Truthfully, the job was a little tougher than I expected. I worked up quite a sweat and needed to concentrate on what I was doing to avoid running over things hidden in the grass or the irrigation system I haven’t yet figured out how to operate. After this I finished planting a trio of young hydrangea shrubs. Next up I’m building a fancy new wooden fence and gate.
This is useful work to do because I can’t fathom several things happening in the world this spring, including, but not limited to:
- the tragedy of the missing Malaysian airliner made worse by CNN’s ghoulishly obsessive coverage of it;
- the even more incomprehensible tragedy of the Korean ferry and all those kids that could be yours and mine;
- a state legislature of pinheads that thinks its okay — and maybe even patriotic — to carry a gun to church or school (anywhere except the legislative building where they passed the law); and
- political opportunists and TV gasbags who grandstand behind racists who are sadly still with us, from the fruited plains to the sidelines of the NBA.
I used to think America had grown beyond so much of this. But maybe like a neglected garden, things grow and fester if not properly paid attention to and cultivated. Weeds come back. Vines overtake.
The people I hail from were all Carolina farmers, simple people who found wisdom and meaning tilling the soil. Our family tree looks like an ancient oak with roots that go back to the middle 18th century. They were regular church-goers, rural Methodists and Baptists who knew how to throw a homecoming supper on the lawn, baptize a baby, celebrate a wedding, grieve a loss, hold a funeral. Most probably never ventured more than a hundred miles from their homes yet they sent their farm-boy sons off to fight for the Confederacy and, later, America in two world wars, Korea and Vietnam.
My grandfather was a rural polymath and simple man named Walter who loved cheap King Edward cigars and church hymns but rarely darkened the doorway of the church. He was a quiet fellow who could make anything with his hands and went no further than the third grade but married a proper “book-educated” woman named Beatrice. He always allowed folks down on their luck and traveling rough, regardless of their skin color, to stay for free in a spare but clean bedroom built at the back of his barn in Guilford County.
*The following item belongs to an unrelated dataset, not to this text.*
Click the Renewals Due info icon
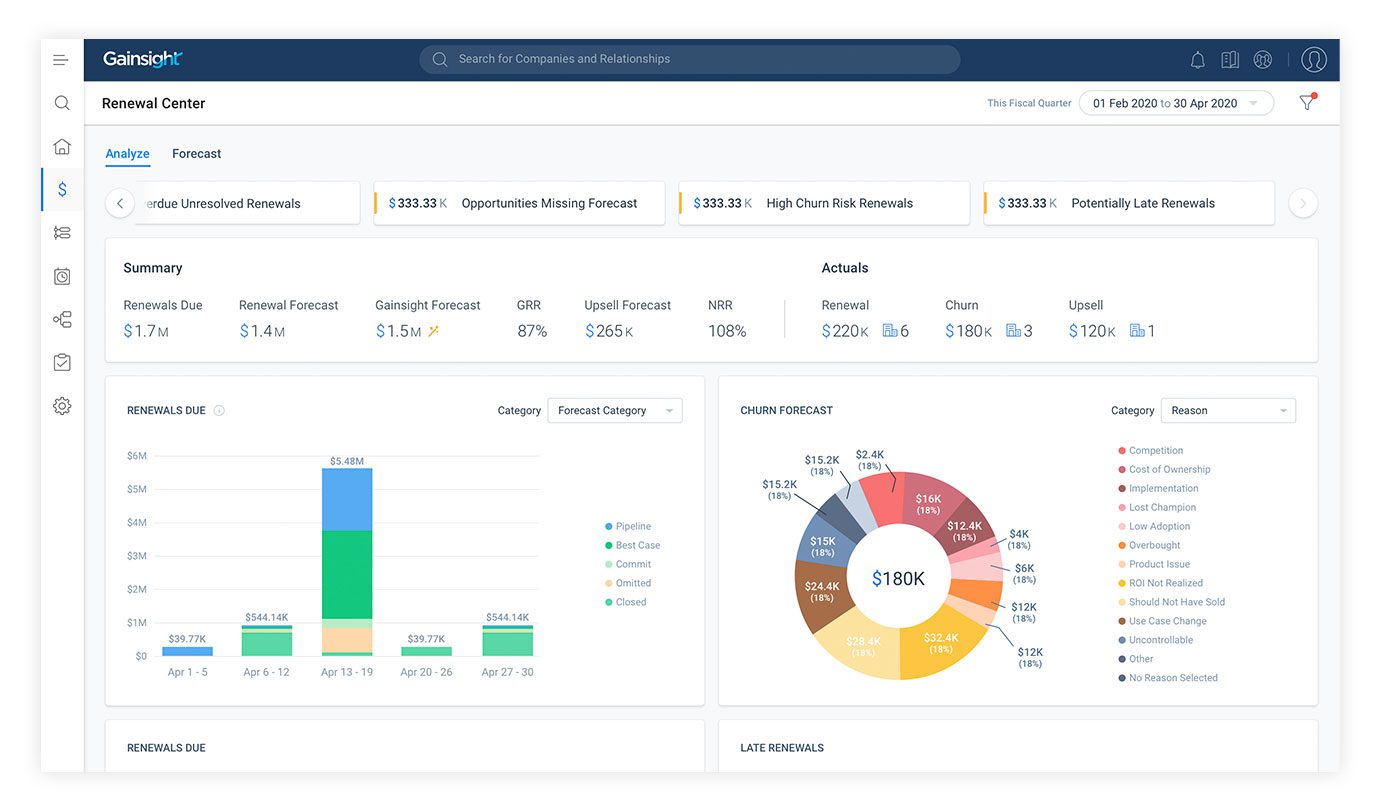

My grandmother, worried about their souls and bodies, would feed them and maybe offer a bit of Scripture for the road. Sometimes the travelers would work a spell on the farm before they moved on. One black man ended up staying on permanently. I have a photograph of my grandfather and this “colored” man who became one of his best friends standing side by side in front of the barn. Sadly his name is lost in time but that photograph reminds me of who I am and the place I come from.
My late grandmother Taylor, that proper book-educated woman I spoke of, used to say you’re always closer to God’s heart in a garden. Like my silent grandfather for whom I’m named, I’ve learned this is true. I even love hymns and fancy a cheap cigar now and again.
Is there anything more satisfying on a warm spring afternoon than the smell of a just-cut lawn and the beauty of new grass coming up in winding paths among the ancient flowering shrubs of a secret garden?
I think not.
For a moment that never lasts long enough, I’m at genuine peace and the world I can’t fathom beyond the edges of my little patch of earth is simply a worry for anther day.
The new mower has a built in nozzle that lets you attach a garden hose and flush out the housing when you’re finished.
Amazing how lawn-mowers, at least, have evolved.